Epitope Conservancy Analysis - Tutorial
Tutorial
This tool computes the degree of conservancy of an epitope within a given protein sequence set at a given identity level. Conservancy is defined as the fraction of protein
sequences that contain the epitope, and Identity is the degree of correspondence (similarity) between two sequences. Two types of calculations are available:
1) Linear and 2) Discontinuous epitope sequence conservancy analyses.
How to use the tool
Step 1. Specify epitope sequences
Epitope sequences can be either directly entered in the text area or upload from a file. To upload data from a file, click the "Browse" button to select a file, then click "Click here
to upload" button.

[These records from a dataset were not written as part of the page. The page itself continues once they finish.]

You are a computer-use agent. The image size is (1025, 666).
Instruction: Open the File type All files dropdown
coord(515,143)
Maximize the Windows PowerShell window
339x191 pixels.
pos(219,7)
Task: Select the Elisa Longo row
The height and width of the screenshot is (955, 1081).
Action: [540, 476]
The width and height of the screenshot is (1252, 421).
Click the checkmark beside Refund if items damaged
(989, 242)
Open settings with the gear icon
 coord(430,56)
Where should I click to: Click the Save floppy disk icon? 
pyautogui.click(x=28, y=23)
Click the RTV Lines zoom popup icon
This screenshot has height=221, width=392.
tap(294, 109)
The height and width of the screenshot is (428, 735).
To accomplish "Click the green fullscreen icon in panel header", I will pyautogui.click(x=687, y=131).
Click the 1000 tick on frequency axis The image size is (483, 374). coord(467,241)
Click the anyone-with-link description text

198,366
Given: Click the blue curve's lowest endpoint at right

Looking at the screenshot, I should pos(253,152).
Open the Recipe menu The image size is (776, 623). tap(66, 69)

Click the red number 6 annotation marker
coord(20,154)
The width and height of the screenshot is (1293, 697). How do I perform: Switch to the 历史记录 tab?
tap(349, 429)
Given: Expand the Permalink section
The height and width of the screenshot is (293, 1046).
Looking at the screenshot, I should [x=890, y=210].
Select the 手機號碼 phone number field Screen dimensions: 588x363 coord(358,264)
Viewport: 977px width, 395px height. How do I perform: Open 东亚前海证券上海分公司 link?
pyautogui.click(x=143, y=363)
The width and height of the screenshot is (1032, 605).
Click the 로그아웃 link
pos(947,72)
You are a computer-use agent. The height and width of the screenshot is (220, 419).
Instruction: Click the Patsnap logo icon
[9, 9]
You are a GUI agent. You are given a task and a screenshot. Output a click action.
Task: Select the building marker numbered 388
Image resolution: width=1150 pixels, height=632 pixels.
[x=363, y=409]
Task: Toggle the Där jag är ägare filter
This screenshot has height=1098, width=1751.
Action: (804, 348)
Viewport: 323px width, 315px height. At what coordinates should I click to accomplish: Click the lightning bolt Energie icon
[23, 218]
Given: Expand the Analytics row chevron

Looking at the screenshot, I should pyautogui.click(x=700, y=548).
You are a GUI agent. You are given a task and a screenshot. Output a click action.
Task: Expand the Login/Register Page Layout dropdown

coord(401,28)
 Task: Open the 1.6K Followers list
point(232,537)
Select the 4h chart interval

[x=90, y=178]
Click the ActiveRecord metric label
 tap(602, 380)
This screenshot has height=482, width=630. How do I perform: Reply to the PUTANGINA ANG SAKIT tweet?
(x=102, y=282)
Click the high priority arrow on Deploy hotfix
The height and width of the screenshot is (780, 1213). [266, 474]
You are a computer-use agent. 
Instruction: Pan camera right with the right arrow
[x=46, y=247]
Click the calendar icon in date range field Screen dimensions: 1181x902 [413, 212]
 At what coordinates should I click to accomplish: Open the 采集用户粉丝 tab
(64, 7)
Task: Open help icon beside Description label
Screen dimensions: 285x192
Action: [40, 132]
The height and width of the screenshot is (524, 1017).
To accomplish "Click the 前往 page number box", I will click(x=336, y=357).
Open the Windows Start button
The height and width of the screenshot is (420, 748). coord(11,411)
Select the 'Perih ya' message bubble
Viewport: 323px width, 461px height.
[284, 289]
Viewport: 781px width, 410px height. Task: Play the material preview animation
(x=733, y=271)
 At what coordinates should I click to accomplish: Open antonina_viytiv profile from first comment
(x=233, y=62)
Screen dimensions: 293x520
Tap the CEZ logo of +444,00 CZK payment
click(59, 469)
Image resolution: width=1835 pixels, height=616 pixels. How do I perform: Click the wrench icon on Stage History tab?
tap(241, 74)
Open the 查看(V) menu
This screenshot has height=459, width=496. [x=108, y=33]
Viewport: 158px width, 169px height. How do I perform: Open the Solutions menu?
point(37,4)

File content will then be shown in the text area. Two acceptable sequence formats are PLAIN and FASTA. A sequence in PLAIN format is separated by a new line. A sequence in
FASTA format begins with a single-line description, followed by line(s) of sequence data. The description line is distinguished
from the sequence data by a greater-than (">") symbol in the first column. Two acceptable types of epitopes are Linear and Discontinuous. Linear
epitopes are specified as amino acid single-letter code sequences. Discontinuous epitopes are specified as alphanumeric residues separated by commas. A minimum of 3 residues for a
discontinuous epitope sequence must be specified for calculation.
- Example of a linear epitope sequence: MSASKEVKSFLWTQS
- Example of a discontinuous sequence: S1,C4,S5,I7,K8
Step 2. Specify protein sequences
Protein sequences can be either directly entered in the text area or upload from a file. To upload data from a file, click the "Browse" button to select a file, then click "Click here
to upload" button. File content will then be shown in the text area. Two acceptable sequence formats are PLAIN and FASTA. A sequence in PLAIN format is separated by a new line. A sequence in
FASTA format begins with a single-line description, followed by line(s) of sequence data. The description line is distinguished
from the sequence data by a greater-than (">") symbol in the first column. Only linear amino acid single-letter codes sequences are accepted.
Example of a linear protein sequence: MSASKEVRSFLWTQSLRRELSGYCSNIKLQVVKDAQALLHGLDFS
To obtain FASTA protein sequences for a given organism, click on "browse for sequences in NCBI" link and follow the screen instructions.
Step 3. Specify calculation options
- Analysis type: Select either "Epitope linear sequence conservancy" for Linear epitope sequences or "Epitope discontinuous sequence conservancy" for Discontinuous epitope sequences entered in step 1.
- Sequence identity threshold: Select the identity threshold at which you want to calculate epitope conservancy. Furthermore one can chose to display calculated conservancies ">=" or "<" than the selected sequence identity threshold.
- Remove duplicated protein sequences?: check the box (Yes) if you want the tool to remove duplicated sequences in the protein sequence set entered in step 2 before calculation.
Step 4. Submission
Click "Submit" to start calculation or "Reset" to clear input parameters.
Example input
How the results are presented
Calculation results are presented in a summary view (for all epitope sequences) and a detail view (for individual epitope). The summary view shows for each epitope, the calculated degree of
conservancy (percent of protein sequence matches a specified identity level) and the matching minimum/maximum identity levels within the protein sequence set. To view the detail sequence
mapping of each epitope, click on the "Go" link in the "View details" column. The detail view of an epitope shows the positions and the matching protein sub-sequences
for all sequences in the protein data set. The corresponding matching identity level of the epitope in each protein sequence is also displayed. All the calculated results can be saved to a
file by clicking on the "Download data to file" button.
Example summary view
Example detail view
Sequence conservancy view
From the detail view one can view the actual sequence conservancy as an alignment by clicking the link in the "Protein name" column.